George Hincapie has reportedly become the latest of Lance Armstrong's former team mates to tell federal authorities in America that he saw the seven-time Tour winner take performance enhancing drugs.
If true, the allegations are the most damning yet for Armstrong and could provide the watershed moment in this ongoing saga.
Hincapie used his Twitter feed to deny having spoken to 60 Minutes (the CBS Network program that made the claims) but hasn't denied the testimony.
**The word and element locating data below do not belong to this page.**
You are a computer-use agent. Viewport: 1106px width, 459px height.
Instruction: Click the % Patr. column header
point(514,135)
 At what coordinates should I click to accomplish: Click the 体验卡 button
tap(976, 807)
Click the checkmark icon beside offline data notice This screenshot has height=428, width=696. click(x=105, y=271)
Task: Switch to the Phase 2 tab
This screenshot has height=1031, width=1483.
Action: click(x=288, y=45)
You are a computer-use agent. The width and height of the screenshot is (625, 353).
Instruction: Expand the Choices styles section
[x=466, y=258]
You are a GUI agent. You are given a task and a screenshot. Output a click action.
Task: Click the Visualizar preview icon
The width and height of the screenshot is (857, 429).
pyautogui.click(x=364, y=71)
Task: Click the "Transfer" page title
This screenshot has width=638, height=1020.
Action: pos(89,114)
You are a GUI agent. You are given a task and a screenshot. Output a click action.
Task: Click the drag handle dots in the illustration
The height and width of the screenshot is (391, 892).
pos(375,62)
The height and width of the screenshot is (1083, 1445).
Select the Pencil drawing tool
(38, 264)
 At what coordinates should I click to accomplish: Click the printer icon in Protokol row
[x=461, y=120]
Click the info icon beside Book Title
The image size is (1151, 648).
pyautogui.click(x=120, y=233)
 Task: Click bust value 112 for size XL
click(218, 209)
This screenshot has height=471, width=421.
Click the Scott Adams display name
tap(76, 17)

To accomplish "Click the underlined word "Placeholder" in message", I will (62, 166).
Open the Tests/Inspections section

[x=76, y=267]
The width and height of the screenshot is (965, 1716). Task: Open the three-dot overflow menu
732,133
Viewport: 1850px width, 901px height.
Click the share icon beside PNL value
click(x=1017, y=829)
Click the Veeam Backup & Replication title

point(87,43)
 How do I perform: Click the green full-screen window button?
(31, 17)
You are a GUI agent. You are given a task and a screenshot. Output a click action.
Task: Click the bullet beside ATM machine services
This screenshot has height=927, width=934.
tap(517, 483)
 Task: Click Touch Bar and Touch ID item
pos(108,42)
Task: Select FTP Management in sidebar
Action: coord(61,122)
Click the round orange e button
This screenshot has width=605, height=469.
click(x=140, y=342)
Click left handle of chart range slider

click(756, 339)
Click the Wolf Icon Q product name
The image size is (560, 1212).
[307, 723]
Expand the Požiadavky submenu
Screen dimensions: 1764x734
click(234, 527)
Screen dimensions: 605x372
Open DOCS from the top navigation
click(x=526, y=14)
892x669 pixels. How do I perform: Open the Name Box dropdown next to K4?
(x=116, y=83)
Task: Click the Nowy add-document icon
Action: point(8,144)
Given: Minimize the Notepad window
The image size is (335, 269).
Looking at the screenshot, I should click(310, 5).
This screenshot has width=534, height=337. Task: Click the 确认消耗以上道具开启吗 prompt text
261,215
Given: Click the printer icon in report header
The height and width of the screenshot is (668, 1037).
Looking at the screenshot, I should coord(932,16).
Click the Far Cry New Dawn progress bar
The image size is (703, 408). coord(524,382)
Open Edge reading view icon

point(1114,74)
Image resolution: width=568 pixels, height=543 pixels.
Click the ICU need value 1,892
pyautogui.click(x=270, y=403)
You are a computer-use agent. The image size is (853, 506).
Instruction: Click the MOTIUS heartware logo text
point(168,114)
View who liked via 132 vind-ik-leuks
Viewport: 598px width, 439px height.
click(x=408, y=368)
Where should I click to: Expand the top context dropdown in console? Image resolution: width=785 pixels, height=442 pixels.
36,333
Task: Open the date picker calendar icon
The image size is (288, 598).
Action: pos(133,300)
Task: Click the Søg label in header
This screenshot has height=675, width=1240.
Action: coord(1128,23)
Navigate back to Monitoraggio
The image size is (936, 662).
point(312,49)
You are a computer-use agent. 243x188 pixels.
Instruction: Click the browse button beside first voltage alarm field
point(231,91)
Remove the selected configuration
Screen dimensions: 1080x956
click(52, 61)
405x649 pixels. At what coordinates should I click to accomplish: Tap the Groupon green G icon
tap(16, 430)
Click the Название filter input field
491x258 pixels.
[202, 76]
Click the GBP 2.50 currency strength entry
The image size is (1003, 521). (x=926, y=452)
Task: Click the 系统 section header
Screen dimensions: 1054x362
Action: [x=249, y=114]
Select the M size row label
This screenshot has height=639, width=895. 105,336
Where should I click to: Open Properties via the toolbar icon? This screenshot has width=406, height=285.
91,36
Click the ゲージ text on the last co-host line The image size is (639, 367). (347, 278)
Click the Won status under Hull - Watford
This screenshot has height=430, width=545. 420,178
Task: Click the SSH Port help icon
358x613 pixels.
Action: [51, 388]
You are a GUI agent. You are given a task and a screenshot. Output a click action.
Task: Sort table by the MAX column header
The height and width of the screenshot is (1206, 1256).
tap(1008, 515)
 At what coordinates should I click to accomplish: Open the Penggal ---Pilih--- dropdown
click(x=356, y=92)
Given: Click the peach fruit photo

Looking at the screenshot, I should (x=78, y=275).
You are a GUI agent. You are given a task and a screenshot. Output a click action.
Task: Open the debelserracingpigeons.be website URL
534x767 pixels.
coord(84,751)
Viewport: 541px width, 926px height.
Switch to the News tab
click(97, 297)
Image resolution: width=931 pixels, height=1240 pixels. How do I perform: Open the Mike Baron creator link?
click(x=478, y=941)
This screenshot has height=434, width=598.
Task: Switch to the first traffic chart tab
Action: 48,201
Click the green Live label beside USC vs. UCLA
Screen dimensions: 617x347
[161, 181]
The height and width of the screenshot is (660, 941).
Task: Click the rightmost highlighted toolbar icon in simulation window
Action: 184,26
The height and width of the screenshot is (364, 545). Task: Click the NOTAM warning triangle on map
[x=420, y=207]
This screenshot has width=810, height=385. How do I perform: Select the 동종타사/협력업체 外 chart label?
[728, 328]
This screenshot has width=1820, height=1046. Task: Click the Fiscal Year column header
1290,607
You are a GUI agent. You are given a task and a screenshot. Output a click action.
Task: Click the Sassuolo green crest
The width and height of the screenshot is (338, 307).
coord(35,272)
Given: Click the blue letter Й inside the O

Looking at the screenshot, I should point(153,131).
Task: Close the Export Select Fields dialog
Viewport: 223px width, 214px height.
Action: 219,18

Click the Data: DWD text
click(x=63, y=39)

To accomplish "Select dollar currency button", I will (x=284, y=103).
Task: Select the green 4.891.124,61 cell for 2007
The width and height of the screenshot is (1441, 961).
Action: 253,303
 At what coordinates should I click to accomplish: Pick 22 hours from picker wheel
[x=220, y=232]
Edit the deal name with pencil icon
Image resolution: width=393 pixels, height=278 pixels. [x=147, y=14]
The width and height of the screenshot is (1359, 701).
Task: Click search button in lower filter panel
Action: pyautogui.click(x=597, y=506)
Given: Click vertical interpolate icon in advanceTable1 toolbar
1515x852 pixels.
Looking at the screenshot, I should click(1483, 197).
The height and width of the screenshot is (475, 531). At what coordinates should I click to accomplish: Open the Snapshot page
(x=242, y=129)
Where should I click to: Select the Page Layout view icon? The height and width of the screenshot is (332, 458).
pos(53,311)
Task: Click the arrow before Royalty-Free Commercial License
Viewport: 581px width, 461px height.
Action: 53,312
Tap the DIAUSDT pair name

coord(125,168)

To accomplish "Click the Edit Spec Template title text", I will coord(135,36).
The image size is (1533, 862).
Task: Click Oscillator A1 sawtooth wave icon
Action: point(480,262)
He also Tweeted, "As I've said in the past, I continue to be disappointed that people are talking about the past in cycling instead of the future."
The allegations come just days after another former team mate, Tyler Hamilton admitted in an interview with 60 Minutes that he saw Armstrong take EPO . Hamilton has appeared in front of a Grand Jury in the same Food and Drug Administration (FDA) case being lead by Jeff Novitsky.
Armstrong and his Lawyer Mark Fabiani were quick to dismiss Hamilton, saying he is discredited and out to promote a forthcoming book, but they may find it more difficult in light of Hincapie's alleged confessions.
Hincapie was 'like a brother' according to Armstrong, and the BMC rider, who has now seemingly admitted doping during his career, has never been discredited by a positive test or subsequent lies.
Hincapie, a stalwart of the American pro cycling scene for over a decade, is currently riding the Tour of California where he is lying in 16th position.
The pair join an ever growing list of former team mates to admit to widespread doping on the US Postal and Discovery Channel teams run by Armstrong and Johan Bruyneel, but according to the New York Times the charges facing Armstrong could be far more serious.
They list fraud, corruption, drug trafficking and money laundering as possible charges against Armstrong whose defence looks weaker and weaker by the day.
Initially his only tactic was to discredit those who alleged any wrong doing or doping on his part. More recently he and those around him have suggested that the whole investigation is a waste of taxpayers money.
Another former US Postal team mate Jonathan Vaughters, the highly respected team boss of Garmin-Cervelo and head of the AIGCP, confirmed once again on his Twitter feed that he would tell the truth to any investigation, if questioned.
Lance Armstrong has always denied doping and cites the 500 doping tests that all returned negative results during his career. Samples of his urine from the 1999 Tour de Frane tested positive for EPO but the testing was part of a retroactive study done annonymously and with a prerequisite that sanctions would not be implemented.